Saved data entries
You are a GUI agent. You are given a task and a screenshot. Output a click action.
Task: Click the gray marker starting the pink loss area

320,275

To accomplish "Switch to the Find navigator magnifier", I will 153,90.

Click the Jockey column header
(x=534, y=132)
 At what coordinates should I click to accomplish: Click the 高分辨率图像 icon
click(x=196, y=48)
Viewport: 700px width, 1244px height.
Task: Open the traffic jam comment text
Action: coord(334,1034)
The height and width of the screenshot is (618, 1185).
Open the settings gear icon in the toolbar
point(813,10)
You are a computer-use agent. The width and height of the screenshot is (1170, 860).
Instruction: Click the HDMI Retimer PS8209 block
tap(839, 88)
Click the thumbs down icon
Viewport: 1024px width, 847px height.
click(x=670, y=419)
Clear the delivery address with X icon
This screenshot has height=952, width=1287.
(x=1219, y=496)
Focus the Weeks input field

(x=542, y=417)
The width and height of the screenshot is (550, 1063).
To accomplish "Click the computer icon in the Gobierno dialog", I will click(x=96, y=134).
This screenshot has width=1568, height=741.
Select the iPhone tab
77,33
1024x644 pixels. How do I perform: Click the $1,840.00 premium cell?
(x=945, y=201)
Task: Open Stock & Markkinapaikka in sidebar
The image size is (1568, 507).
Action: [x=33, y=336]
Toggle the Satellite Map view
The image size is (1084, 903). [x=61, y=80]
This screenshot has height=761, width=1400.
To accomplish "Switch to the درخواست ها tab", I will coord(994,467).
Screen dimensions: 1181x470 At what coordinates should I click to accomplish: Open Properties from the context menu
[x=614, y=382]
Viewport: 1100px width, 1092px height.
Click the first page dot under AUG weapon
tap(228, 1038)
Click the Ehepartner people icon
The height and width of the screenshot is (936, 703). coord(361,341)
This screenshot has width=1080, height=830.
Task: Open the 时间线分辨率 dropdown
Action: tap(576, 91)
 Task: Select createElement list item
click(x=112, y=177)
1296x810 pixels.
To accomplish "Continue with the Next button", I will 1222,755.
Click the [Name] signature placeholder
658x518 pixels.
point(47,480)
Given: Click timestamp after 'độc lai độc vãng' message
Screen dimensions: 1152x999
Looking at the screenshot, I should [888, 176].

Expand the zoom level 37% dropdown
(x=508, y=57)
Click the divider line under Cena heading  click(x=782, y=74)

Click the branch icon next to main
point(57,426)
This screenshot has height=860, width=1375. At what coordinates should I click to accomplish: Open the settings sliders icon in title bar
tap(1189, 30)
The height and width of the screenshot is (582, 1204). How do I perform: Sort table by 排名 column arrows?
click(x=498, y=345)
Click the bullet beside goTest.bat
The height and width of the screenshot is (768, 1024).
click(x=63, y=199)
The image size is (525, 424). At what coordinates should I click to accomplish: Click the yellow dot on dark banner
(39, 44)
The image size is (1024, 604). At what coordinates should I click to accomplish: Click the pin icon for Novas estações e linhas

Activity: Every line of the data above is to be copied out exactly.

Solution to the problem:
You are a GUI agent. You are given a task and a screenshot. Output a click action.
Task: Click the gray marker starting the pink loss area

320,275

To accomplish "Switch to the Find navigator magnifier", I will 153,90.

Click the Jockey column header
(x=534, y=132)
 At what coordinates should I click to accomplish: Click the 高分辨率图像 icon
click(x=196, y=48)
Viewport: 700px width, 1244px height.
Task: Open the traffic jam comment text
Action: coord(334,1034)
The height and width of the screenshot is (618, 1185).
Open the settings gear icon in the toolbar
point(813,10)
You are a computer-use agent. The width and height of the screenshot is (1170, 860).
Instruction: Click the HDMI Retimer PS8209 block
tap(839, 88)
Click the thumbs down icon
Viewport: 1024px width, 847px height.
click(x=670, y=419)
Clear the delivery address with X icon
This screenshot has height=952, width=1287.
(x=1219, y=496)
Focus the Weeks input field

(x=542, y=417)
The width and height of the screenshot is (550, 1063).
To accomplish "Click the computer icon in the Gobierno dialog", I will click(x=96, y=134).
This screenshot has width=1568, height=741.
Select the iPhone tab
77,33
1024x644 pixels. How do I perform: Click the $1,840.00 premium cell?
(x=945, y=201)
Task: Open Stock & Markkinapaikka in sidebar
The image size is (1568, 507).
Action: [x=33, y=336]
Toggle the Satellite Map view
The image size is (1084, 903). [x=61, y=80]
This screenshot has height=761, width=1400.
To accomplish "Switch to the درخواست ها tab", I will coord(994,467).
Screen dimensions: 1181x470 At what coordinates should I click to accomplish: Open Properties from the context menu
[x=614, y=382]
Viewport: 1100px width, 1092px height.
Click the first page dot under AUG weapon
tap(228, 1038)
Click the Ehepartner people icon
The height and width of the screenshot is (936, 703). coord(361,341)
This screenshot has width=1080, height=830.
Task: Open the 时间线分辨率 dropdown
Action: tap(576, 91)
 Task: Select createElement list item
click(x=112, y=177)
1296x810 pixels.
To accomplish "Continue with the Next button", I will 1222,755.
Click the [Name] signature placeholder
658x518 pixels.
point(47,480)
Given: Click timestamp after 'độc lai độc vãng' message
Screen dimensions: 1152x999
Looking at the screenshot, I should [888, 176].

Expand the zoom level 37% dropdown
(x=508, y=57)
Click the divider line under Cena heading  click(x=782, y=74)

Click the branch icon next to main
point(57,426)
This screenshot has height=860, width=1375. At what coordinates should I click to accomplish: Open the settings sliders icon in title bar
tap(1189, 30)
The height and width of the screenshot is (582, 1204). How do I perform: Sort table by 排名 column arrows?
click(x=498, y=345)
Click the bullet beside goTest.bat
The height and width of the screenshot is (768, 1024).
click(x=63, y=199)
The image size is (525, 424). At what coordinates should I click to accomplish: Click the yellow dot on dark banner
(39, 44)
The image size is (1024, 604). At what coordinates should I click to accomplish: Click the pin icon for Novas estações e linhas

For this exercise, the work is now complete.